[Saved data records]
+++
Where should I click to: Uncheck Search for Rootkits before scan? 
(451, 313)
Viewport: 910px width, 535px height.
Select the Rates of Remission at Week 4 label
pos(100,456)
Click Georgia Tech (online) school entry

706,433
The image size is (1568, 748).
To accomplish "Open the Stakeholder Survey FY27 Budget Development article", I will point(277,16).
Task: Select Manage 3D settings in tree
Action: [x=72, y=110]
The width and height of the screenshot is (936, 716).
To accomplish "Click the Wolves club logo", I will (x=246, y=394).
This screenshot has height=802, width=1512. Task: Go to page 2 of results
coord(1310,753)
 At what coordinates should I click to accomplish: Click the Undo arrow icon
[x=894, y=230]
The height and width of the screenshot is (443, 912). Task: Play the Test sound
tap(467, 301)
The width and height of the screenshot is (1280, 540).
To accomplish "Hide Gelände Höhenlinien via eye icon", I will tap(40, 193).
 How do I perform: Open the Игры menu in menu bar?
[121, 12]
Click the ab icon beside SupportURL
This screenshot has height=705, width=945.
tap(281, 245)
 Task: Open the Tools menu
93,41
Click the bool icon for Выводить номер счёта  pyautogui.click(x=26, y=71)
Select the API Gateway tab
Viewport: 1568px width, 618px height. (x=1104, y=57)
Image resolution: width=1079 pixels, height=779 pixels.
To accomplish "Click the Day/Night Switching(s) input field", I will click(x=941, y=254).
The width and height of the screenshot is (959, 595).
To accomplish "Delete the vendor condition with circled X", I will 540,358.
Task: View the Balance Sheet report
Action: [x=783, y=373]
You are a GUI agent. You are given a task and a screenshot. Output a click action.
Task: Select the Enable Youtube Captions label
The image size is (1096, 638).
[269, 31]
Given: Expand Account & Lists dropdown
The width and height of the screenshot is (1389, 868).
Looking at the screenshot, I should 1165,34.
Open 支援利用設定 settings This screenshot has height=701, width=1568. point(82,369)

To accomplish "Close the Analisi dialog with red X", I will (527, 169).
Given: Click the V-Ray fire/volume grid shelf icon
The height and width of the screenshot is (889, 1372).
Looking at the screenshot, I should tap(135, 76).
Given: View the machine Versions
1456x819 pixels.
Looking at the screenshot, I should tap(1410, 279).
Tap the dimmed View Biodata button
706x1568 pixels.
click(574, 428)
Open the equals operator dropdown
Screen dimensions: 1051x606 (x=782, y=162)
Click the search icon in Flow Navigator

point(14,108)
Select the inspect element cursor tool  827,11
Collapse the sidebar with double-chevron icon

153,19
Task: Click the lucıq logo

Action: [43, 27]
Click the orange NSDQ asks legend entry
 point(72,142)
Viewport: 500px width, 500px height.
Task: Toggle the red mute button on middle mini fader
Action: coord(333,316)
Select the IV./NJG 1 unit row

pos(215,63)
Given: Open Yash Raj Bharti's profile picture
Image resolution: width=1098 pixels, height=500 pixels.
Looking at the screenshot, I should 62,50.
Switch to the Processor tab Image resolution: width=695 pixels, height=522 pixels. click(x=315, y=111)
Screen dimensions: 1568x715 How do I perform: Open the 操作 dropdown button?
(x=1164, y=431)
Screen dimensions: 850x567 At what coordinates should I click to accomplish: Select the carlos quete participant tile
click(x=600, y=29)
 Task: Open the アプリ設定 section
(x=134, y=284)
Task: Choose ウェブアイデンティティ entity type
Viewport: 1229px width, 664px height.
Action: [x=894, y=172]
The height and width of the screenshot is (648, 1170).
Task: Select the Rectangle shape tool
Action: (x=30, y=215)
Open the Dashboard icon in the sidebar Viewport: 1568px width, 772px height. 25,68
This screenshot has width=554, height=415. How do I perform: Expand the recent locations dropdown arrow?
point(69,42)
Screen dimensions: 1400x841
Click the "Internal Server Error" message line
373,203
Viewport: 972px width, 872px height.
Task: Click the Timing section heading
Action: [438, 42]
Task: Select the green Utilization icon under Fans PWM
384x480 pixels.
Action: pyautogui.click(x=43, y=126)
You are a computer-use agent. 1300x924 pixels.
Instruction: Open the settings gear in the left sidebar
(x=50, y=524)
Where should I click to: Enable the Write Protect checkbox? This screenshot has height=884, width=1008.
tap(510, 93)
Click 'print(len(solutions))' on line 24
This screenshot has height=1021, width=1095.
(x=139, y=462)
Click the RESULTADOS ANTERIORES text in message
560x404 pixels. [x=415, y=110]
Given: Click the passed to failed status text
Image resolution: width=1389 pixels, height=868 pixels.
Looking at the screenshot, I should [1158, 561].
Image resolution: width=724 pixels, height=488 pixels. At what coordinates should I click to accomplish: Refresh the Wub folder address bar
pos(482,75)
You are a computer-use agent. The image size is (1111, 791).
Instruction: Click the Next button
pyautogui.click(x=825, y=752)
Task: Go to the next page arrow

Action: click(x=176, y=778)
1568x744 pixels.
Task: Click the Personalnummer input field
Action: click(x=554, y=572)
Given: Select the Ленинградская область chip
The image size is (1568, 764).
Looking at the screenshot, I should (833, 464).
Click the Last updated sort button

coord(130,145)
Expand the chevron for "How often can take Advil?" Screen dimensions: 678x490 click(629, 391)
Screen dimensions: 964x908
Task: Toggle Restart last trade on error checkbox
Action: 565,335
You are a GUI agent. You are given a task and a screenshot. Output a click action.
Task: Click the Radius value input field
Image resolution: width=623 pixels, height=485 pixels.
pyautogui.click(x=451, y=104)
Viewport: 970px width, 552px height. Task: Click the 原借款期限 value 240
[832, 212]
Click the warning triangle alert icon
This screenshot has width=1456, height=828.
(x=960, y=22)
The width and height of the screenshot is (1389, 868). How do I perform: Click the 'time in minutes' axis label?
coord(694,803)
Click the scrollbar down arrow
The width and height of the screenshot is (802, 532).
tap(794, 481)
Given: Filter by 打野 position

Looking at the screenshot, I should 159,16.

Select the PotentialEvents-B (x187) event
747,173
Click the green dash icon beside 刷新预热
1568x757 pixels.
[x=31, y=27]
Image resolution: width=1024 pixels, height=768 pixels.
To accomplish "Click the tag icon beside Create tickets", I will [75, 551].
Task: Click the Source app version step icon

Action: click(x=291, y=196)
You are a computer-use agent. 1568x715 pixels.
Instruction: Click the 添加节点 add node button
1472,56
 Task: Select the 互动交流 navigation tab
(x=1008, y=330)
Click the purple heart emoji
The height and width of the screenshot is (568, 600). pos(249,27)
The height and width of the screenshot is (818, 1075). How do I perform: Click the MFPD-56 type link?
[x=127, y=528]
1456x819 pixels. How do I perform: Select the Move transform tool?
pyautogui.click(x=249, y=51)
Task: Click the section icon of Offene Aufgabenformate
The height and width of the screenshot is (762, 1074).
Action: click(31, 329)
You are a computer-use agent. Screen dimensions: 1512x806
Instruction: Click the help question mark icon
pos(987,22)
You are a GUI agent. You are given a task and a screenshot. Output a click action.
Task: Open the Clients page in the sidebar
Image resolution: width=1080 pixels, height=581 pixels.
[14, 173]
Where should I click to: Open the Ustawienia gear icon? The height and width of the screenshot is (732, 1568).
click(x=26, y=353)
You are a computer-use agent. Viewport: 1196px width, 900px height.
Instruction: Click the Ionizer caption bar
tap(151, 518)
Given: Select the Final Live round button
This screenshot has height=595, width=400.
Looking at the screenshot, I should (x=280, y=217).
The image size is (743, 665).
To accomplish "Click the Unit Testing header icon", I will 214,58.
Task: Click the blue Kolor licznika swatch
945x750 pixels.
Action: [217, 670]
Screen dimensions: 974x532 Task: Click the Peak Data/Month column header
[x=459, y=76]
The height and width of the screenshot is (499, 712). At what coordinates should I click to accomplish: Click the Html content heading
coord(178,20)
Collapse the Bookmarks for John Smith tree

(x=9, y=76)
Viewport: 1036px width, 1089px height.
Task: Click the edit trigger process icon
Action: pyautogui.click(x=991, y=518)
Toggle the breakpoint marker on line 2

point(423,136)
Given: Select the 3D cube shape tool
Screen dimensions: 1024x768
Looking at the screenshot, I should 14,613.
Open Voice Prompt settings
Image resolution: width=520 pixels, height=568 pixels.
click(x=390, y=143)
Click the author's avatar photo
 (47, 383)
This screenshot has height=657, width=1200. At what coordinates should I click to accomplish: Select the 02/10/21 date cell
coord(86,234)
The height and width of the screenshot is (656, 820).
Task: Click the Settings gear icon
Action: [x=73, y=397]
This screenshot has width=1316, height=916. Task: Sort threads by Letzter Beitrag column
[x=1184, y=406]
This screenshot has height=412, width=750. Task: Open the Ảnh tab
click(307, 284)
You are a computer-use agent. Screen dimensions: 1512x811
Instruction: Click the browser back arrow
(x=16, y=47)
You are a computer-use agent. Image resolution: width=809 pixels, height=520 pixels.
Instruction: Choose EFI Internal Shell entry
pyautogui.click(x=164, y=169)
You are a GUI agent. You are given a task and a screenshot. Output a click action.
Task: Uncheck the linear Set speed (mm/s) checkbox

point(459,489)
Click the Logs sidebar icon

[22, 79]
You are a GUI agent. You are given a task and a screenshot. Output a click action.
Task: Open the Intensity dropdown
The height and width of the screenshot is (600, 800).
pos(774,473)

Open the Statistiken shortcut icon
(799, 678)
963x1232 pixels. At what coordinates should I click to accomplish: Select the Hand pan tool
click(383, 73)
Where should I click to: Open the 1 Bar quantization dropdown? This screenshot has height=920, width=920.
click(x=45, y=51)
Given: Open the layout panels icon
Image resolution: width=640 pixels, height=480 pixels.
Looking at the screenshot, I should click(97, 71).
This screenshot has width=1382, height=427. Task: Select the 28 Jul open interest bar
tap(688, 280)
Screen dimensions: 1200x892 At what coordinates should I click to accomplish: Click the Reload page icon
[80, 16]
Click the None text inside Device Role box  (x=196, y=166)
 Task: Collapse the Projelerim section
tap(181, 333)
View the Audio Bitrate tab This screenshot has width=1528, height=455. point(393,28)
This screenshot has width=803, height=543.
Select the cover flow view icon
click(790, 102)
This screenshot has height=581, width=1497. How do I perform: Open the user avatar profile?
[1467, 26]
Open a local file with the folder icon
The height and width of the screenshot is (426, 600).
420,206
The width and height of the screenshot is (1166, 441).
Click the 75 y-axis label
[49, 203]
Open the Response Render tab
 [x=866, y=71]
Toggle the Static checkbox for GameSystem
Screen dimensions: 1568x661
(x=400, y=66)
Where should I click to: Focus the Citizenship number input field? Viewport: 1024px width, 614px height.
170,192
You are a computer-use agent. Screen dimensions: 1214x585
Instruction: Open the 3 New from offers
+++
* _Requirements_: Find each line in the records above that contains the word "coordinates", and copy those lines.

* _Complete output_:
 At what coordinates should I click to accomplish: Click the Undo arrow icon
Screen dimensions: 850x567 At what coordinates should I click to accomplish: Select the carlos quete participant tile
Image resolution: width=724 pixels, height=488 pixels. At what coordinates should I click to accomplish: Refresh the Wub folder address bar
The height and width of the screenshot is (499, 712). At what coordinates should I click to accomplish: Click the Html content heading
This screenshot has height=657, width=1200. At what coordinates should I click to accomplish: Select the 02/10/21 date cell
963x1232 pixels. At what coordinates should I click to accomplish: Select the Hand pan tool
Screen dimensions: 1200x892 At what coordinates should I click to accomplish: Click the Reload page icon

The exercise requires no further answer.